**Data for this task**
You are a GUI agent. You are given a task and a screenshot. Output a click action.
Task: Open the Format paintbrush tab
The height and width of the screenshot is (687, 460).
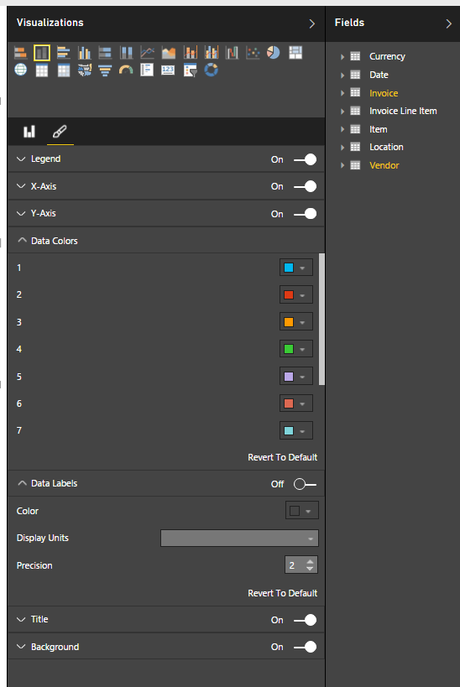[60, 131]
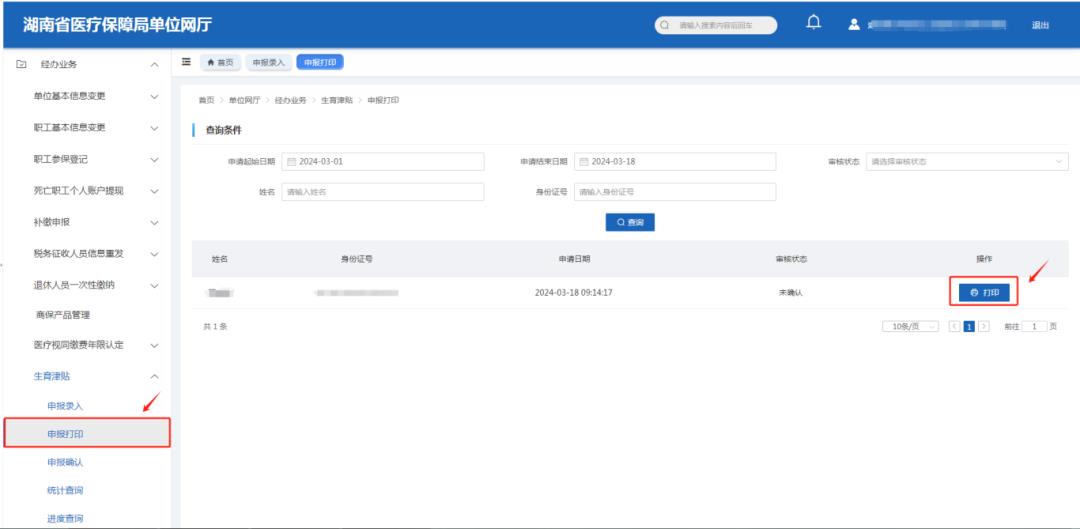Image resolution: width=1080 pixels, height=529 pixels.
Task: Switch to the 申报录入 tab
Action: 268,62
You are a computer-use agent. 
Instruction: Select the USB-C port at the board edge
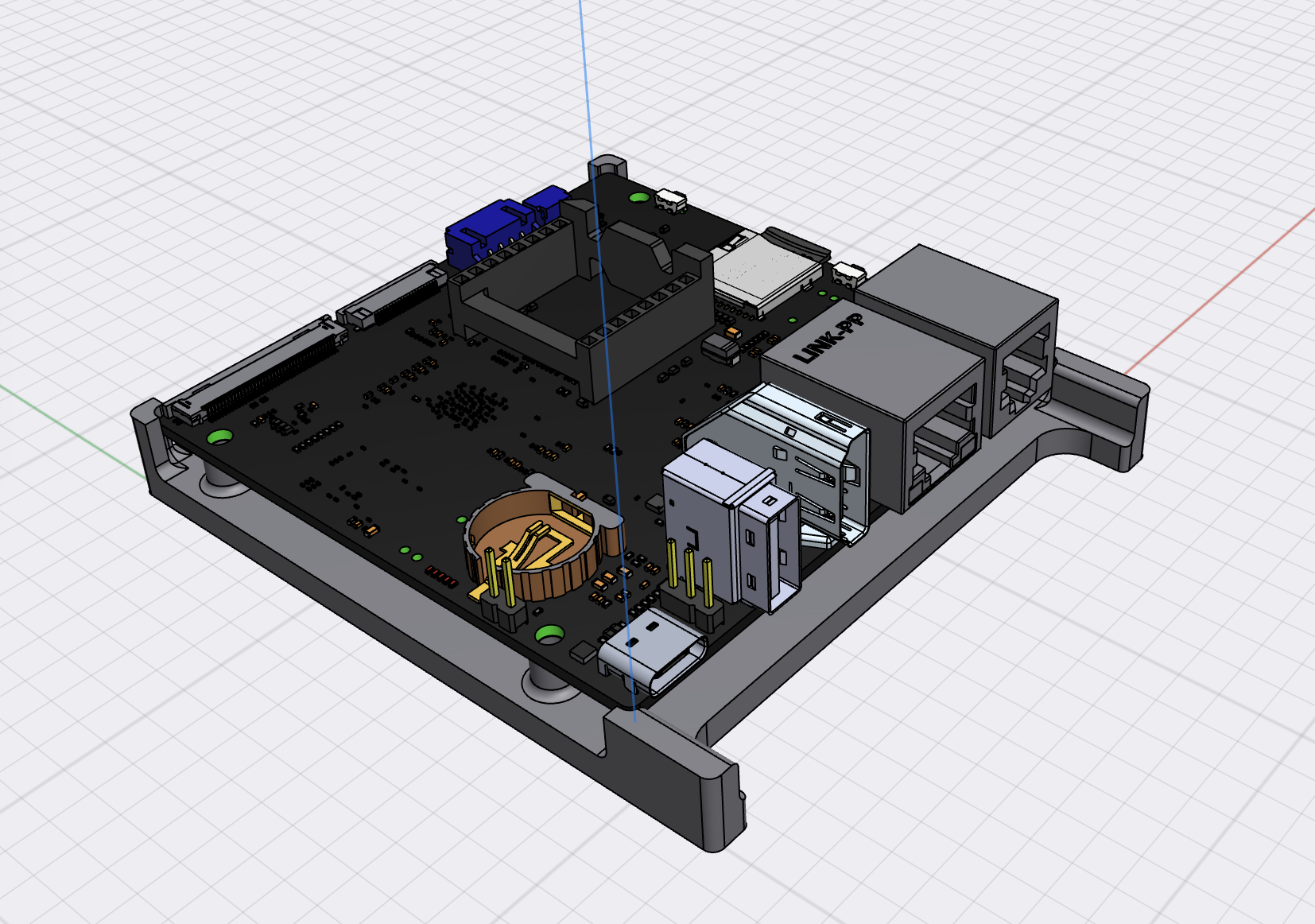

**Exercise goal**
All of the data is to be transcribed exactly, with images omitted.

**Response to this task**
You are a GUI agent. You are given a task and a screenshot. Output a click action.
Task: Open the Format paintbrush tab
The height and width of the screenshot is (687, 460).
[60, 131]
Image resolution: width=1080 pixels, height=529 pixels.
Task: Switch to the 申报录入 tab
Action: 268,62
You are a computer-use agent. 
Instruction: Select the USB-C port at the board edge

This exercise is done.